** Requirement **
Look below for the line that contains "Image resolution: width=1056" and the line that contains "You are a GUI", then restate both of them and every line in between, exactly. No picture goes in the copy.

** Supplied material **
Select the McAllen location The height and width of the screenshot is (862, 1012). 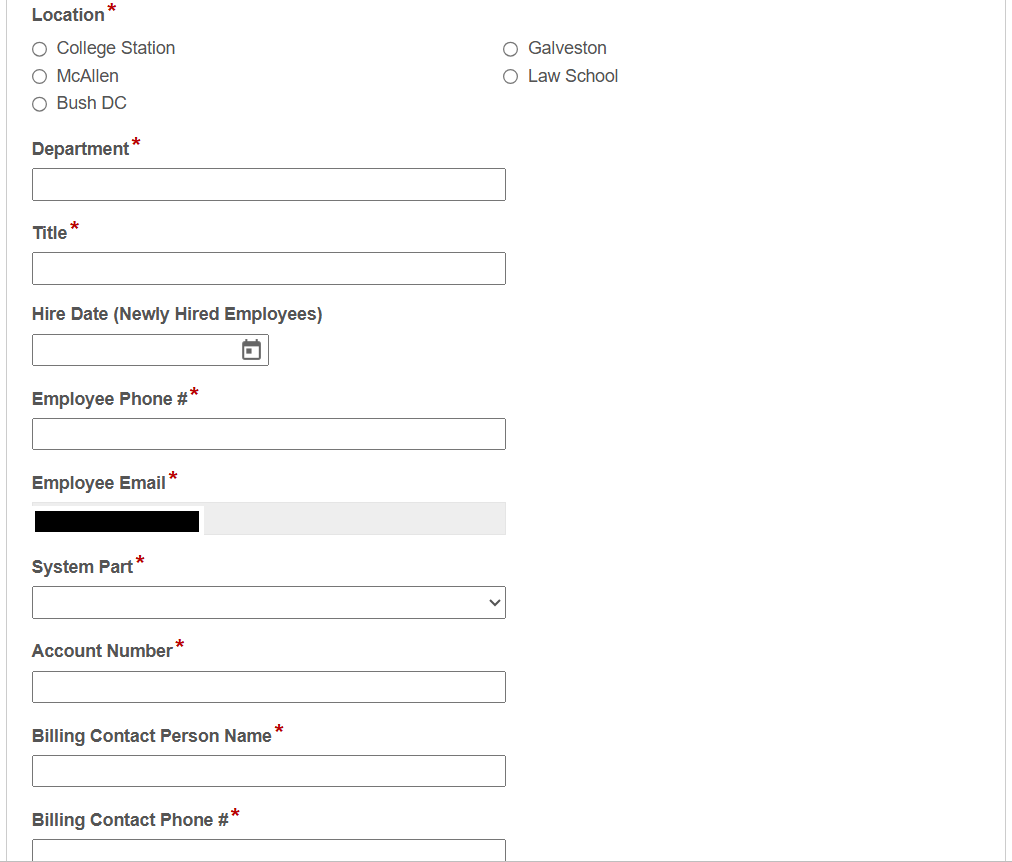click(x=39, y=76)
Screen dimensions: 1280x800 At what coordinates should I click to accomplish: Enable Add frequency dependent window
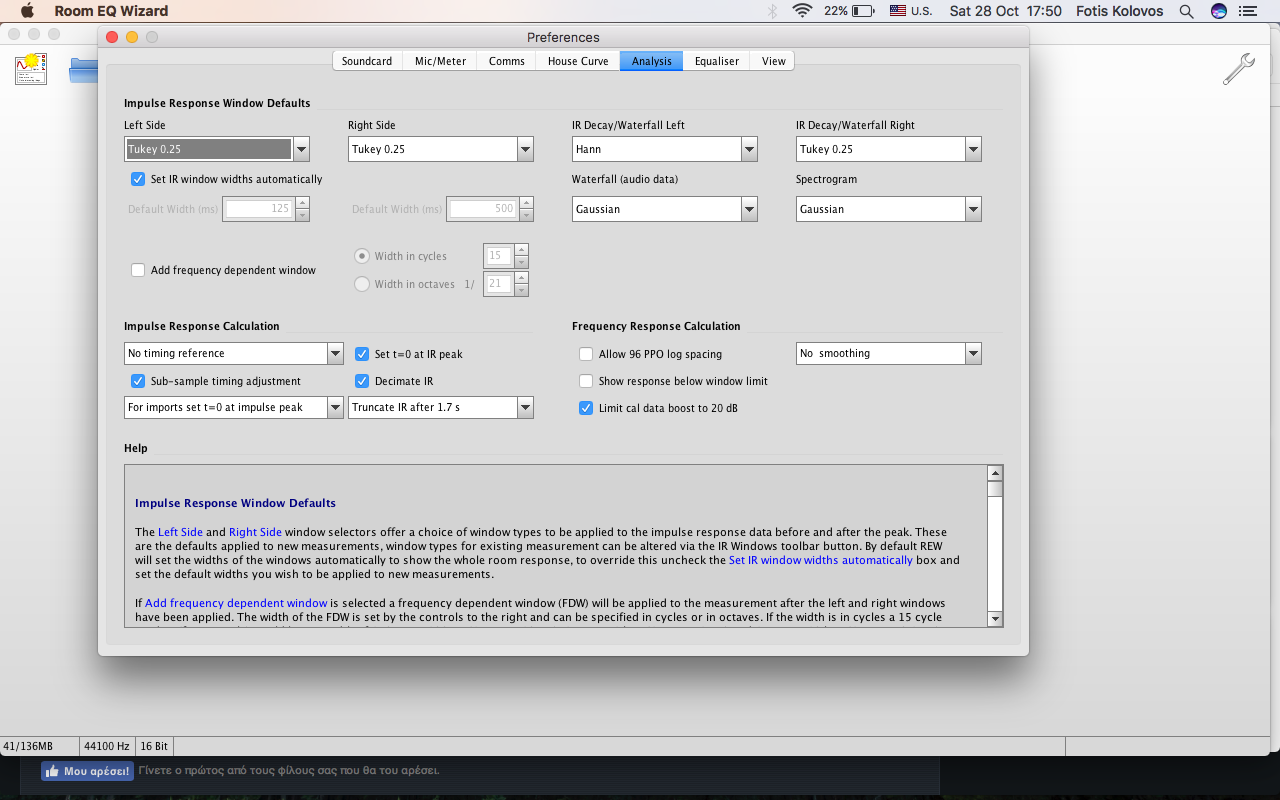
--
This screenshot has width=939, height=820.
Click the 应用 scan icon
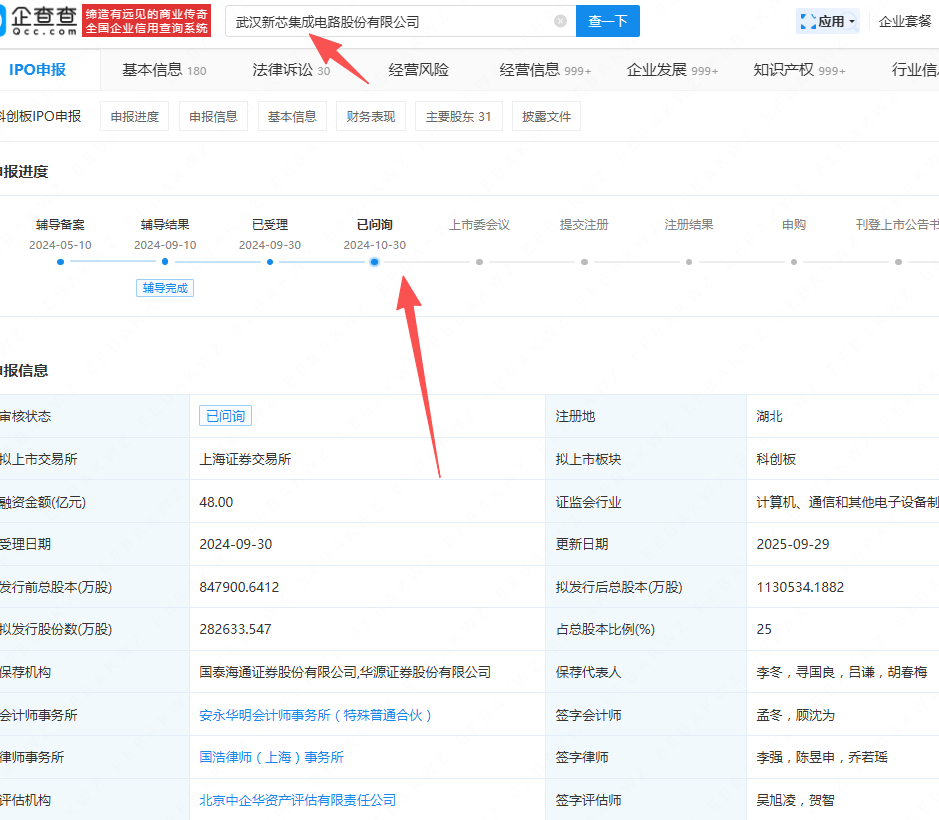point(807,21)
...
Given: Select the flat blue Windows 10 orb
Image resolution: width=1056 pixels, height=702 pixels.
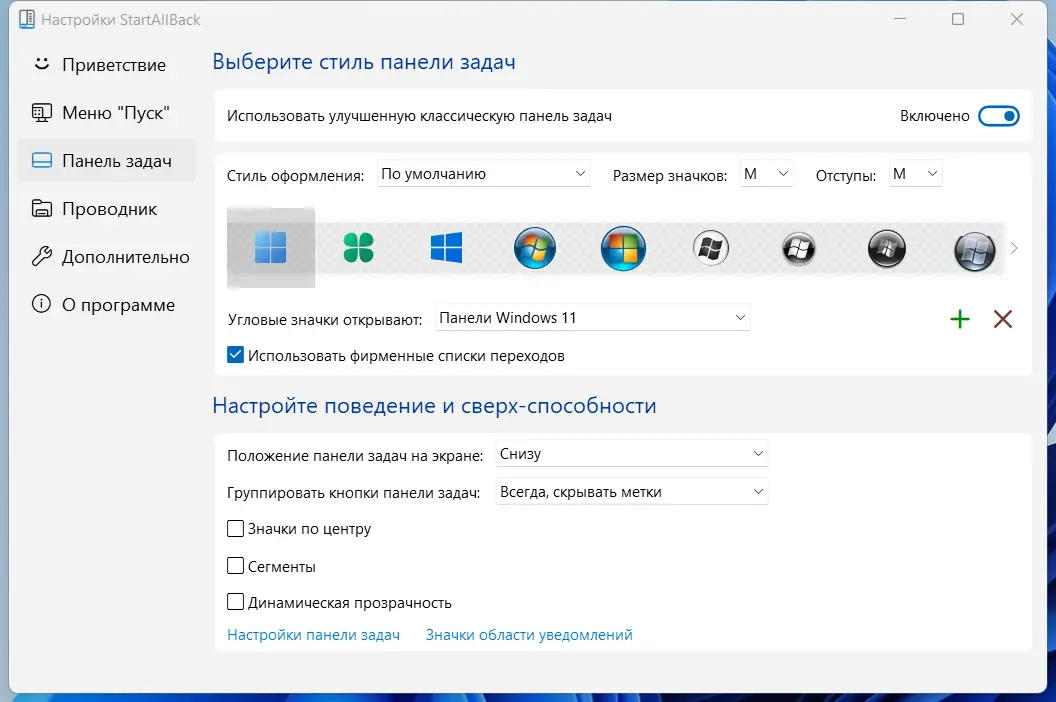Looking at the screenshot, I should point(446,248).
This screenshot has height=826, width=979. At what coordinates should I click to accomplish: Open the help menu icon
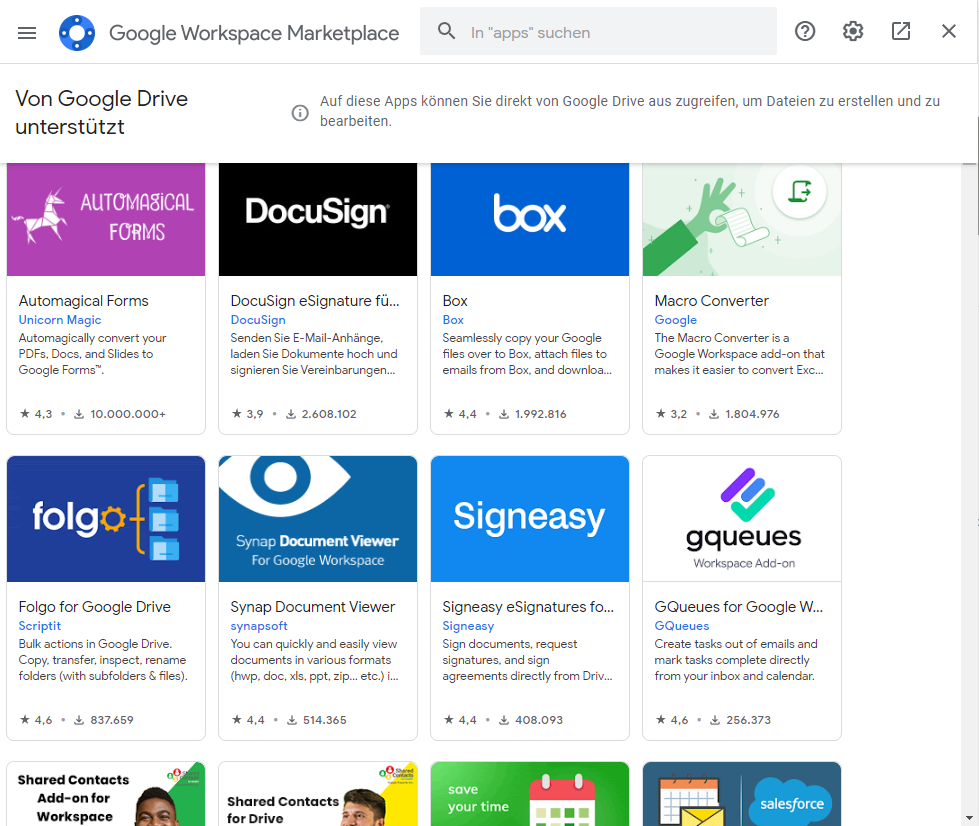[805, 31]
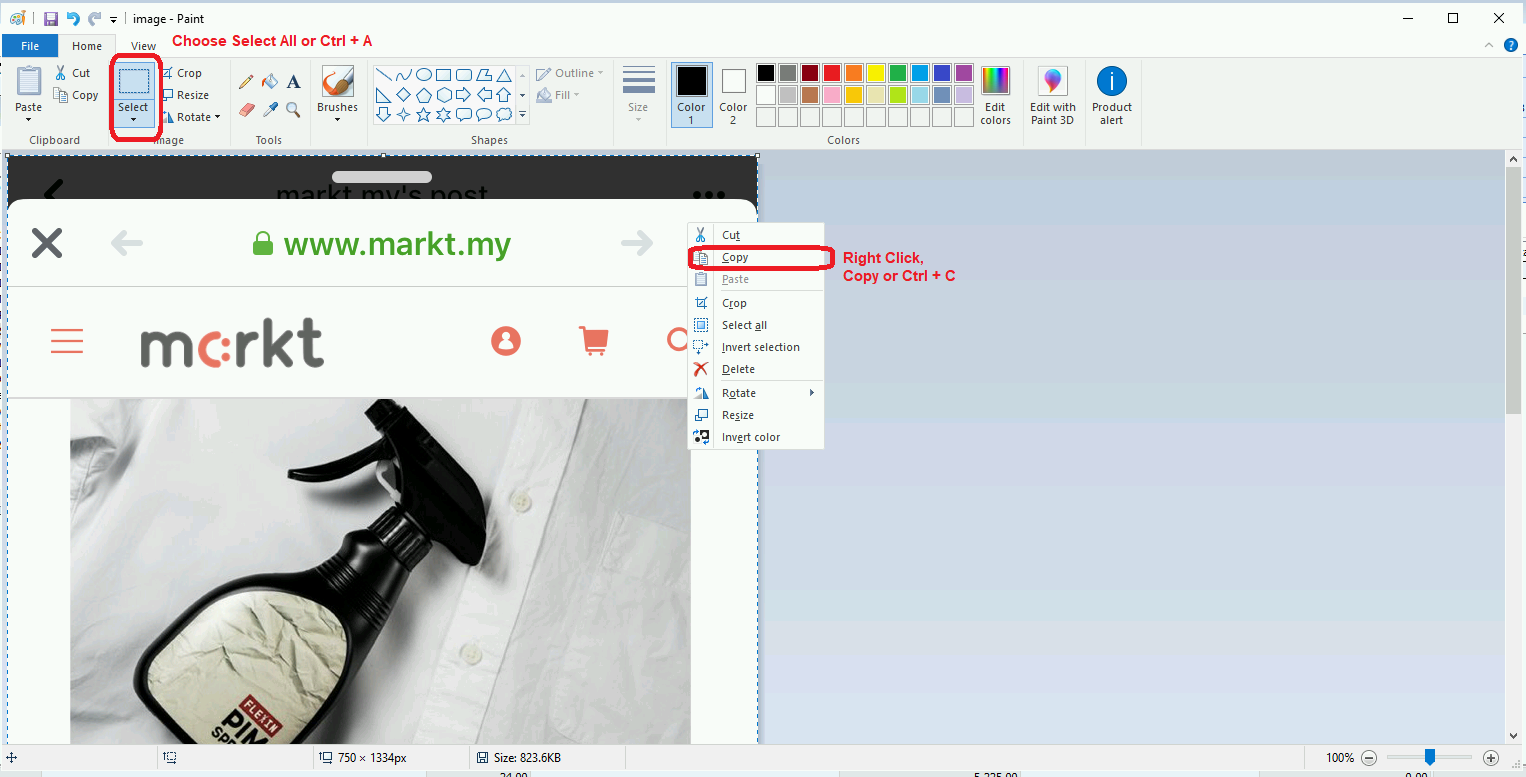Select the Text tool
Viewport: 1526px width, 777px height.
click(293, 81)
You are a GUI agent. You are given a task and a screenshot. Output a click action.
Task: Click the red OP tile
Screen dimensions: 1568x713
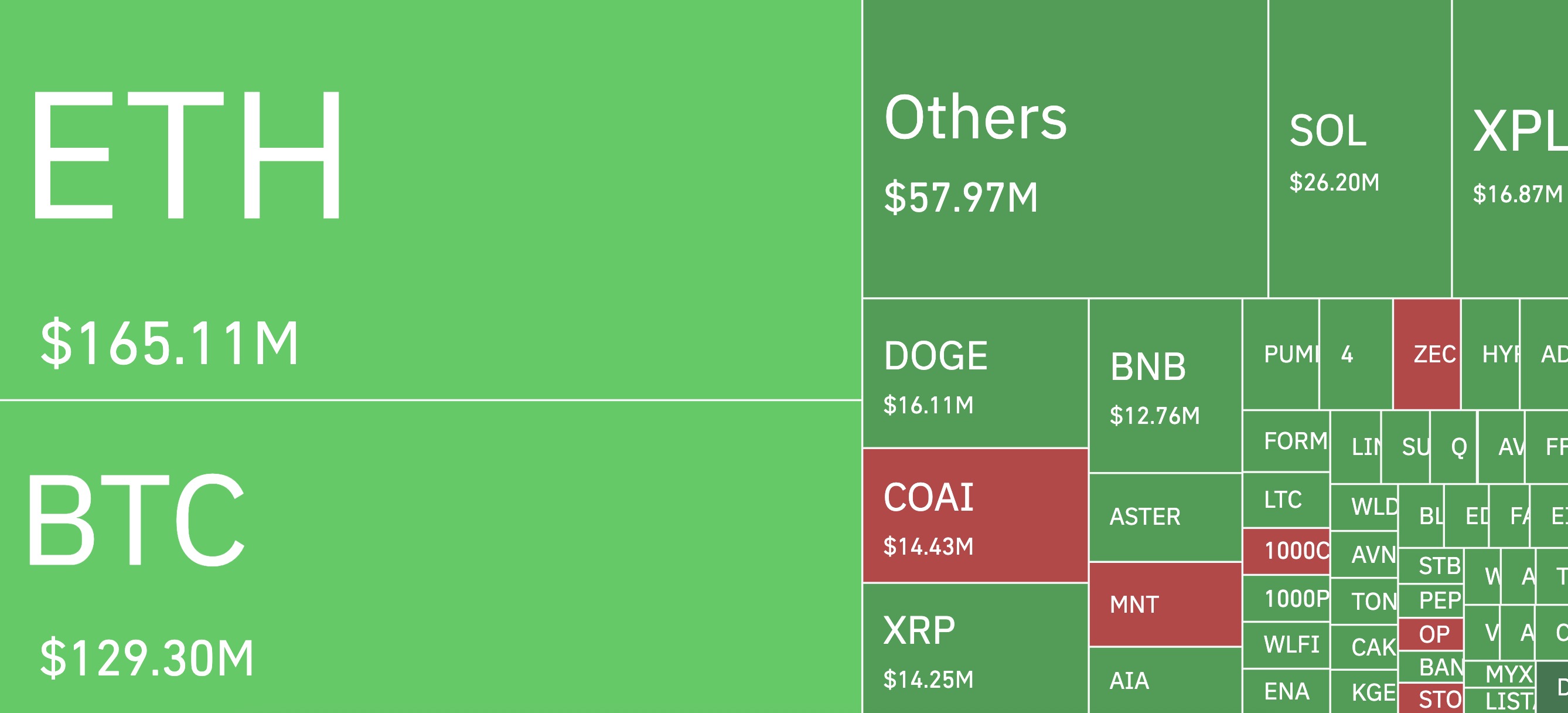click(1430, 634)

** Response to this task **
Image resolution: width=1056 pixels, height=702 pixels.
Looking at the screenshot, I should point(446,248).
This screenshot has height=826, width=979. At what coordinates should I click to accomplish: Open the help menu icon
[805, 31]
Select the Text tool
Viewport: 1526px width, 777px height.
click(293, 81)
You are a GUI agent. You are given a task and a screenshot. Output a click action.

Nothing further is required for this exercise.